The deep canyons, rock palisades, high mesas, and open desert of the corner region of Utah, Colorado, New Mexico and Arizona, were home to a remarkable group of agricultural people that we call the Anasazi. They lived here from approximately 500 C. In 1300 AD Anasazi Indians abandoned their cliff dwellings, villages or other settlements and moved south joining with other tribes. What was the reason for this departure? Some theories say that hostile neighbors forced them out. Other says that overpopulation and a long lasting drought made the area uninhabitable. Probably a combination of many factors caused Anasazi people to leave their homes for ever.
Hovenweep's unique towers resemble European medieval castles. These Anasazi Indian buildings located along Utah and Colorado border in the United States were built hundreds years ago. The structures here are numerous and varied. Some are square, some round, some D-shaped and some measuring nearly four stories. There are towers, kivas (underground chambers), rooms, granaries, check dams, and farming terraces. There are many theories about the use of the buildings at Hovenweep. The famous towers could have been used as defensive structures, storage facilities, celestial observatories, civil buildings, or any combination of these.
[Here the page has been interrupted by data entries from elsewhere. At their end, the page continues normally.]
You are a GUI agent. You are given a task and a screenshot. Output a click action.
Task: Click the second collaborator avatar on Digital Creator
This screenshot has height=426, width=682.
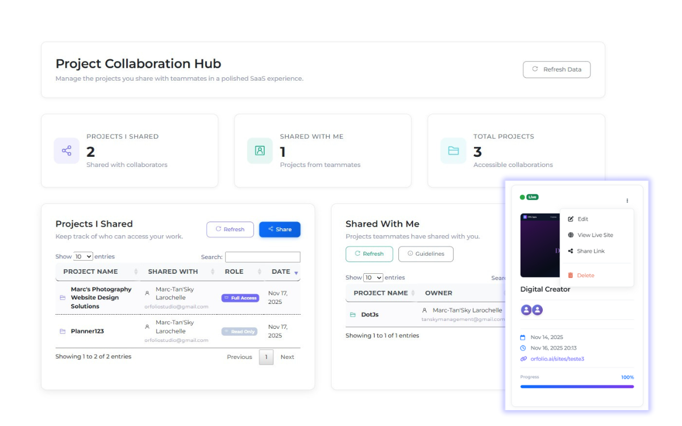point(537,310)
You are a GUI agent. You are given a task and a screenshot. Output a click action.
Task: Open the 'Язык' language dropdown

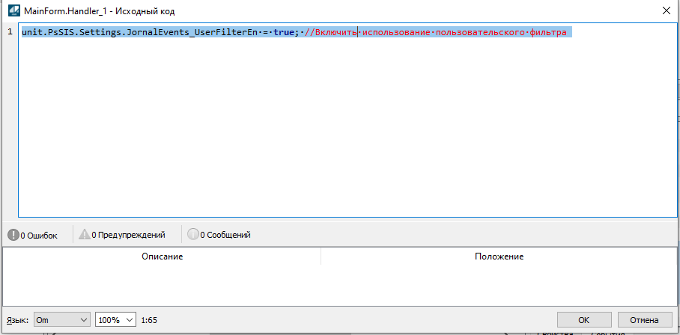(61, 319)
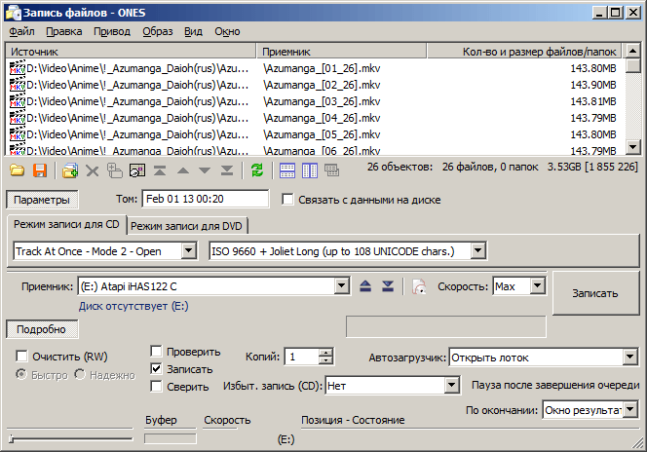Viewport: 647px width, 452px height.
Task: Open the Привод menu
Action: (112, 31)
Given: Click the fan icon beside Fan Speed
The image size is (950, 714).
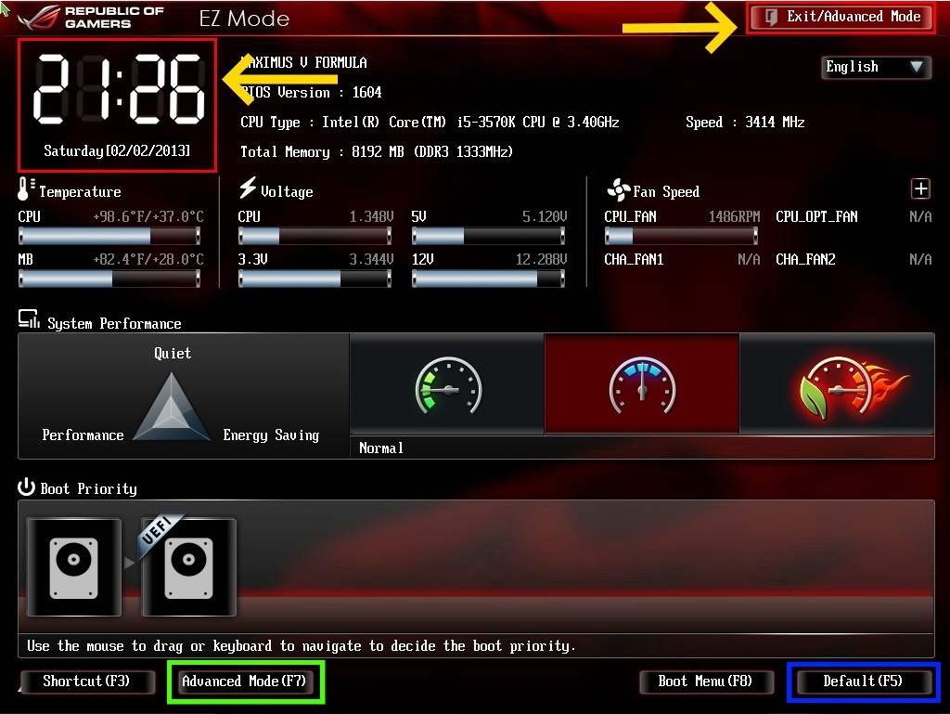Looking at the screenshot, I should [617, 190].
Newspaper Rock is sandstone covered by a thin black patina, known as desert varnish. This rock has extremely dense Native American petroglyphs representing several ancient cultures like Anasazi, Navajo and others. It probably records 2,000 years of human activity in the area. The drawings show human figures, hunting scenes, animals and many other symbols. A cartwheel (shown on the picture) probably represents the sun; a wavy line is a river. But there are still many more inexplicable.